• _PROBLEM_
With both ends included, transcribe exactly the records below from their first line to the line that contains "Why Buy Air".

• _DATA FOR REVIEW_
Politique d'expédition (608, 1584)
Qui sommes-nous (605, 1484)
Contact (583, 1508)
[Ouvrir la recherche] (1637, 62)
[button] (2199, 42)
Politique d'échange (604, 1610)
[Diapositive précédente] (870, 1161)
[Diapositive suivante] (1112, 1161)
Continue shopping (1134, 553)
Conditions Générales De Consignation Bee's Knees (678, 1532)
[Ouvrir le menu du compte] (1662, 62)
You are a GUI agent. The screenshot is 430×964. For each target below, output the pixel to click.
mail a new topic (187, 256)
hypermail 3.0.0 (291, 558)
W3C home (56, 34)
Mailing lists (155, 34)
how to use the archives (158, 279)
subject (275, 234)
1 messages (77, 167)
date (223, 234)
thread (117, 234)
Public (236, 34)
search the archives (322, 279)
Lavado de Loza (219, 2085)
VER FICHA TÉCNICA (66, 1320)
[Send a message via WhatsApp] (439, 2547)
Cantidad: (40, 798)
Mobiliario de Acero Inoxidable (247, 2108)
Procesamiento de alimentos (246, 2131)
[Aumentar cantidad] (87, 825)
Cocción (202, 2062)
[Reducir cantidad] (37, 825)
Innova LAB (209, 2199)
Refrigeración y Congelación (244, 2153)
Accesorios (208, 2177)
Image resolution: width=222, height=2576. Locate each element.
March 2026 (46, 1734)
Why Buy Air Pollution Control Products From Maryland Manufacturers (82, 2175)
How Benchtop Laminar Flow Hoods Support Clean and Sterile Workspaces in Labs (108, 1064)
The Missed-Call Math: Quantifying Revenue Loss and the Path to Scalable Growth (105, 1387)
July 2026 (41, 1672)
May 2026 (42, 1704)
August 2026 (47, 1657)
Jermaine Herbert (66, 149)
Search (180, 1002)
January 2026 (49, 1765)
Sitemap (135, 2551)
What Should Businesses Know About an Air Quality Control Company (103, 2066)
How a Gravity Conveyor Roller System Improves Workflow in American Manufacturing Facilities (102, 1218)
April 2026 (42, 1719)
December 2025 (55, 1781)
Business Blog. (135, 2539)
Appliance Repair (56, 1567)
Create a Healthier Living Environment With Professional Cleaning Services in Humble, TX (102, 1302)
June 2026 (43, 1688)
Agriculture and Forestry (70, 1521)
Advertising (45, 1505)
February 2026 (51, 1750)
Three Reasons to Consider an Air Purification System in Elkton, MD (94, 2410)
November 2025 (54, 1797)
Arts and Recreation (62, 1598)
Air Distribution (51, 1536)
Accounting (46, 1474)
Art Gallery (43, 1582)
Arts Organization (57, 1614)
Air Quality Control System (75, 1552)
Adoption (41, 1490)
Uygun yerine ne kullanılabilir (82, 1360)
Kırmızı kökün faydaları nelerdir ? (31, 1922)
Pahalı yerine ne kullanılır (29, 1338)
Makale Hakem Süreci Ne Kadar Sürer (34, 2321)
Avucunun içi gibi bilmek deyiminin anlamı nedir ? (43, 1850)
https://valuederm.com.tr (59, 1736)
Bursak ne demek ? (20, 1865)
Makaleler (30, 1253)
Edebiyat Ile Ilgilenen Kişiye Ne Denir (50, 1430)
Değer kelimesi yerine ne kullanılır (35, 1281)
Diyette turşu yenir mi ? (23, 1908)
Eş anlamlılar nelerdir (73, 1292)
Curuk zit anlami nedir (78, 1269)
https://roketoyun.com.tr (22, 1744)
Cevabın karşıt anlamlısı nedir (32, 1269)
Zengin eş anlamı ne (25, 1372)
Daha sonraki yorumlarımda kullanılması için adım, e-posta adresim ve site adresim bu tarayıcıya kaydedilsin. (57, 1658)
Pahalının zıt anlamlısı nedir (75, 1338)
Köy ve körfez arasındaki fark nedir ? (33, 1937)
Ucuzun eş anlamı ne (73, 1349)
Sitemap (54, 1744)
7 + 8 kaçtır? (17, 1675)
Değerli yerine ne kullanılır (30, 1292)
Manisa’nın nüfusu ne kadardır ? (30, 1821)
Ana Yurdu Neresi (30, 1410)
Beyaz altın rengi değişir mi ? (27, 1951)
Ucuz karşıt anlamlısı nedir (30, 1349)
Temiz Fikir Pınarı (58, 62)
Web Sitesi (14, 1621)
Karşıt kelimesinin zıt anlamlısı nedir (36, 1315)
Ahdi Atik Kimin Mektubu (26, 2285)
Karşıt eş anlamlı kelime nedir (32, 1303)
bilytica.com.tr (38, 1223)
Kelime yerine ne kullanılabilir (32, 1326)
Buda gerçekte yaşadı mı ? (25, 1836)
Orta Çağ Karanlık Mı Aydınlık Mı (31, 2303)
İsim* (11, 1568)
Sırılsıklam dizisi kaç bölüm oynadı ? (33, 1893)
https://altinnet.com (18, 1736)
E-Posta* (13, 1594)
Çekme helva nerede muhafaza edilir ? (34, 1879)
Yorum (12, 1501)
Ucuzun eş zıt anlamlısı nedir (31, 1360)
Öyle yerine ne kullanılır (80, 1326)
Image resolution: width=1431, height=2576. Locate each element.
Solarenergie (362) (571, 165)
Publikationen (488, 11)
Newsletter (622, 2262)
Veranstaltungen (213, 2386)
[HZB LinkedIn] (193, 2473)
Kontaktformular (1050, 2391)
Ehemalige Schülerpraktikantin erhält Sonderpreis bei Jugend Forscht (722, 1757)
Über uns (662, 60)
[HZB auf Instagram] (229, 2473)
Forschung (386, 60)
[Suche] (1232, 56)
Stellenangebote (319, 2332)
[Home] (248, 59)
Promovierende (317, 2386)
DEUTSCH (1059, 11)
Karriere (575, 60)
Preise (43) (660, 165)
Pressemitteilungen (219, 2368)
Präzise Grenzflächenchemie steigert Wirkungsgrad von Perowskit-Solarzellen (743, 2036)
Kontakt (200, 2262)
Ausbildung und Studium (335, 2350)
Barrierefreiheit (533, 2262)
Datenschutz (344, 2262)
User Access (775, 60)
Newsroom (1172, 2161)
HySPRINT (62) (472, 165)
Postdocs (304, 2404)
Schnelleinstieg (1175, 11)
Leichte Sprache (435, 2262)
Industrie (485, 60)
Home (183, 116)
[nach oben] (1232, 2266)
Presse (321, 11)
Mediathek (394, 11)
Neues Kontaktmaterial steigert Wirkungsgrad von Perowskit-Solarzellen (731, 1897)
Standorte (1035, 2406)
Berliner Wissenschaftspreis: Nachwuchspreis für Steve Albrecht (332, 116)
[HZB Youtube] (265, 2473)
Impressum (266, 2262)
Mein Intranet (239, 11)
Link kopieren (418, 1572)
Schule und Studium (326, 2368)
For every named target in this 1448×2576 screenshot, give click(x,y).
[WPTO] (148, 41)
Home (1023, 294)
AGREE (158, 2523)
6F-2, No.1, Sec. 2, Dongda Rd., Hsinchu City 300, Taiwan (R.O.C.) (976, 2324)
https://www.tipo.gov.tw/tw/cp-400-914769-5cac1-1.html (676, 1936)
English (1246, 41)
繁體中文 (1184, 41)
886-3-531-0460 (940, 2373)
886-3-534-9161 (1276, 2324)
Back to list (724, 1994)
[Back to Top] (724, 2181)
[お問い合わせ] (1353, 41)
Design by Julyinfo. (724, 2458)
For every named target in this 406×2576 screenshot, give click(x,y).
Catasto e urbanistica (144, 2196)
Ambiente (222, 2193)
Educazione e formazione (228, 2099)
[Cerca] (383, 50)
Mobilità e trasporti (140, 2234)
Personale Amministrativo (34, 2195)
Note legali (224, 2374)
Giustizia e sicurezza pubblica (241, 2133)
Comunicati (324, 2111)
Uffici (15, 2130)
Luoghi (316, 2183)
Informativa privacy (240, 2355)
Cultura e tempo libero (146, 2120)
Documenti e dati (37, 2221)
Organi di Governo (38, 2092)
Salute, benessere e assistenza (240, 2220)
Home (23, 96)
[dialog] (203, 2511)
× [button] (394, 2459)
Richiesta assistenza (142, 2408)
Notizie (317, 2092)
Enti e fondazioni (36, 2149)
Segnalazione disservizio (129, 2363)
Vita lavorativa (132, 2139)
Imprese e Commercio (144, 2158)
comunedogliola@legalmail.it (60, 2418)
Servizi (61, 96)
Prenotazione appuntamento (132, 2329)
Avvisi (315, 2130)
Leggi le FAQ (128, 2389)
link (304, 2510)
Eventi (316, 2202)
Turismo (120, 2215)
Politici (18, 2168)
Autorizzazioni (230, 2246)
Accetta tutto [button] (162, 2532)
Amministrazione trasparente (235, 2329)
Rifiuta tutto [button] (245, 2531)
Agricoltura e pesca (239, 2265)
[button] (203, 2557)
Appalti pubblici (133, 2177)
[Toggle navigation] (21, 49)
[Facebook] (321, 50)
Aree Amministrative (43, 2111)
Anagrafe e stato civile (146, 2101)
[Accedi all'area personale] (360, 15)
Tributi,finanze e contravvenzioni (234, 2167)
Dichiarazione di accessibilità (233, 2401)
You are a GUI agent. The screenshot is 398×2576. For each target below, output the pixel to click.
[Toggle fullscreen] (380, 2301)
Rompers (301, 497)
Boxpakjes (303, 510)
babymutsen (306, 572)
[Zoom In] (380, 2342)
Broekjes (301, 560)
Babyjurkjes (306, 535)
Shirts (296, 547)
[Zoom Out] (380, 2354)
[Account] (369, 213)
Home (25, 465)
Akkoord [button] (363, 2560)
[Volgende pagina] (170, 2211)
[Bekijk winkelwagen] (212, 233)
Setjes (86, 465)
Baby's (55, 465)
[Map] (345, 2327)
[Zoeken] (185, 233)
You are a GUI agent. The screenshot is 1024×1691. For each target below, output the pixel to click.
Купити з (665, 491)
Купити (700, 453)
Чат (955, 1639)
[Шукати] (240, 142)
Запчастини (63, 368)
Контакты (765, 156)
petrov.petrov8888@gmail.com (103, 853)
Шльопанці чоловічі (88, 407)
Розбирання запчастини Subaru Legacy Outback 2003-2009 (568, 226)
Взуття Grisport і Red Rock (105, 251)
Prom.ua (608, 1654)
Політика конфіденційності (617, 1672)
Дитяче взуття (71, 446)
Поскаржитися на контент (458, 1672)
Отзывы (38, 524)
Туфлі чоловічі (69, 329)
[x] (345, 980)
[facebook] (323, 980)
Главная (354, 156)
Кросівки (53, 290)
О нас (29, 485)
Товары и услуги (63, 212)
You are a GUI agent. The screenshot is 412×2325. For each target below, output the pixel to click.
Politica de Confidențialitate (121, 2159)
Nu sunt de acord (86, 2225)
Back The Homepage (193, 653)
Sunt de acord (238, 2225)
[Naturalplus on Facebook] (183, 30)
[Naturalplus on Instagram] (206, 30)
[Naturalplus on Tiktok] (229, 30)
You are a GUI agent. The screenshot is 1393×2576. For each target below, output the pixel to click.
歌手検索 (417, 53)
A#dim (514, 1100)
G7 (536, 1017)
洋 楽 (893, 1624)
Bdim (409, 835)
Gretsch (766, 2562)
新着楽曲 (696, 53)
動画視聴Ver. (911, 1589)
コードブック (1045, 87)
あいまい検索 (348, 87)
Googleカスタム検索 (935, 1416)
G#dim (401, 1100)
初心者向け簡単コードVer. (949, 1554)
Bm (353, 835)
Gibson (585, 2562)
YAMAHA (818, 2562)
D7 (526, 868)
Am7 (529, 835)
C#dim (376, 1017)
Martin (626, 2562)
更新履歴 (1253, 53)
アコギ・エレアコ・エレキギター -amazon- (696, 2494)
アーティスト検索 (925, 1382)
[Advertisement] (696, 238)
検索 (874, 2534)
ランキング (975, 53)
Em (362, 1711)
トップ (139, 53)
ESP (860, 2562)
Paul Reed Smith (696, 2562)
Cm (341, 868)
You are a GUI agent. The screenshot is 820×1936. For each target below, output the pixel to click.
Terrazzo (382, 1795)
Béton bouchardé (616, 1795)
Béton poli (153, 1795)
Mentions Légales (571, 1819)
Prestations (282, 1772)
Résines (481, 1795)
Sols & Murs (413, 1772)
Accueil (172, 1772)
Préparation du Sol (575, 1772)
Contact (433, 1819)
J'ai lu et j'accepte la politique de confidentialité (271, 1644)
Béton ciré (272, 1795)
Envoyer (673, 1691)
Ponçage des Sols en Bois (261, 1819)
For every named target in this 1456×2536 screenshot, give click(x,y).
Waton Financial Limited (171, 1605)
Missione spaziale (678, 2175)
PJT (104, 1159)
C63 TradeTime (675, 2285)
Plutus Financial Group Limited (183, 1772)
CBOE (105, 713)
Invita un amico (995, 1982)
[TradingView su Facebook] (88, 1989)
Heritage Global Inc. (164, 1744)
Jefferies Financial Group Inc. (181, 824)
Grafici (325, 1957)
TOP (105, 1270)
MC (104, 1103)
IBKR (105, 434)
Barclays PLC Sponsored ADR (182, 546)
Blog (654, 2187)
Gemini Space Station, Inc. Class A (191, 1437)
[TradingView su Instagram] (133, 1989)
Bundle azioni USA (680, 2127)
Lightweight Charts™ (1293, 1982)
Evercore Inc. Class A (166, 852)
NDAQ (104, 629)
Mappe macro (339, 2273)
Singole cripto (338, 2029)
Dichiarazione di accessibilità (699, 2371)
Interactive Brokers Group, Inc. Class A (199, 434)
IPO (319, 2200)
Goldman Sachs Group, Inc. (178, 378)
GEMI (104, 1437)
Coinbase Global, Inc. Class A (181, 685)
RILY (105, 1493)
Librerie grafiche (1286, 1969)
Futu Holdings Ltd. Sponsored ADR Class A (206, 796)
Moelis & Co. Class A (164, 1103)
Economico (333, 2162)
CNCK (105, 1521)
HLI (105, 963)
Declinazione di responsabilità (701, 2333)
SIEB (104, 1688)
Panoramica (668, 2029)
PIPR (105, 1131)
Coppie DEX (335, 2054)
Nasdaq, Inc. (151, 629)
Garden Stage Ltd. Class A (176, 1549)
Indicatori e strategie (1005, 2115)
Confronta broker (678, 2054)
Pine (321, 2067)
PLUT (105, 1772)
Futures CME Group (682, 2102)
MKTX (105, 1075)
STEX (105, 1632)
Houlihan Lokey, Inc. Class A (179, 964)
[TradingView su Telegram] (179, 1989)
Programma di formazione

• _TASK RESPONSE_
Politique d'expédition (608, 1584)
Qui sommes-nous (605, 1484)
Contact (583, 1508)
[Ouvrir la recherche] (1637, 62)
[button] (2199, 42)
Politique d'échange (604, 1610)
[Diapositive précédente] (870, 1161)
[Diapositive suivante] (1112, 1161)
Continue shopping (1134, 553)
Conditions Générales De Consignation Bee's Knees (678, 1532)
[Ouvrir le menu du compte] (1662, 62)
You are a GUI agent. The screenshot is 430×964. For each target below, output the pixel to click.
mail a new topic (187, 256)
hypermail 3.0.0 (291, 558)
W3C home (56, 34)
Mailing lists (155, 34)
how to use the archives (158, 279)
subject (275, 234)
1 messages (77, 167)
date (223, 234)
thread (117, 234)
Public (236, 34)
search the archives (322, 279)
Lavado de Loza (219, 2085)
VER FICHA TÉCNICA (66, 1320)
[Send a message via WhatsApp] (439, 2547)
Cantidad: (40, 798)
Mobiliario de Acero Inoxidable (247, 2108)
Procesamiento de alimentos (246, 2131)
[Aumentar cantidad] (87, 825)
Cocción (202, 2062)
[Reducir cantidad] (37, 825)
Innova LAB (209, 2199)
Refrigeración y Congelación (244, 2153)
Accesorios (208, 2177)
Image resolution: width=222, height=2576. Locate each element.
March 2026 (46, 1734)
Why Buy Air Pollution Control Products From Maryland Manufacturers (82, 2175)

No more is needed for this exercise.